The chart above has been widely shared by bloggers in the past week. It shows negligible job growth in the U.S. over the past decade. Jobs created by the debt boom of the first part of the decade have been repealed in just the last two years.

Next question: when are they coming back? Optimists are banking on a V-shaped recovery any day now. Typically job growth resumes within a month or two after the economy hits bottom, but research at Hussman Funds finds that the current recovery is hardly typical. If we assume that growth in GDP reported for the third quarter of 2009 marked a bottom at the end of June, then the current employment trend (illustrated by the red line below) is clearly lagging the average bounce (in blue):


In fact it more closely resembles the delayed recovery following the 2000-01 recession:


...all of which suggests that we might have another two years or more of flat to negative job growth.

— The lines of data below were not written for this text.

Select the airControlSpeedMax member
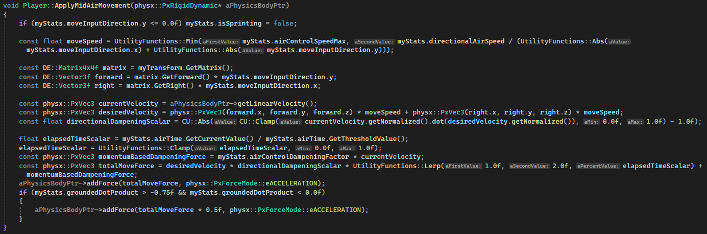This screenshot has width=707, height=234. [312, 41]
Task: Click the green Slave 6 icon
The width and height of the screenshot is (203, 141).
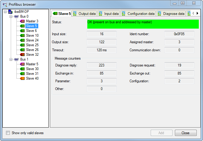Action: tap(22, 31)
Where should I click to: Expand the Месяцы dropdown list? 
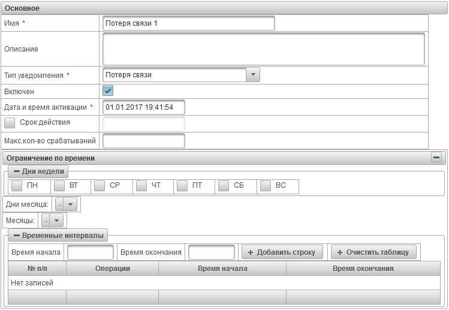pyautogui.click(x=56, y=221)
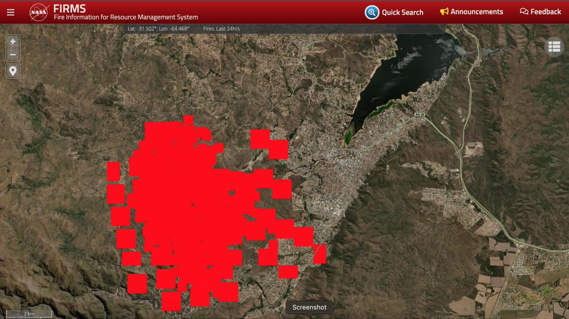Click the location pin button on the map
The height and width of the screenshot is (319, 569).
(12, 71)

Except for public-sector jobs. While private-sector nonfarm payrolls have declined by 6.625 million (-5.8%) since January 2007, total government jobs have increased by 355,000 (+1.6%). Taxes on the former (goose) pay for the latter (golden eggs), so one wonders how long that disparity can continue. Expect it to widen in 2010 as we go about the decennial task of counting ourselves.

Chris Wood at Casey Research summarizes: "the loss of employment has occurred entirely in the private sector, as Uncle Sam grows more bloated each day. If you happen to be in the private sector, it also might not psych you up too much to know that the average pay per federal worker in 2009 was reportedly $75,419, while per capita average annual income across the U.S. is only about $36,000."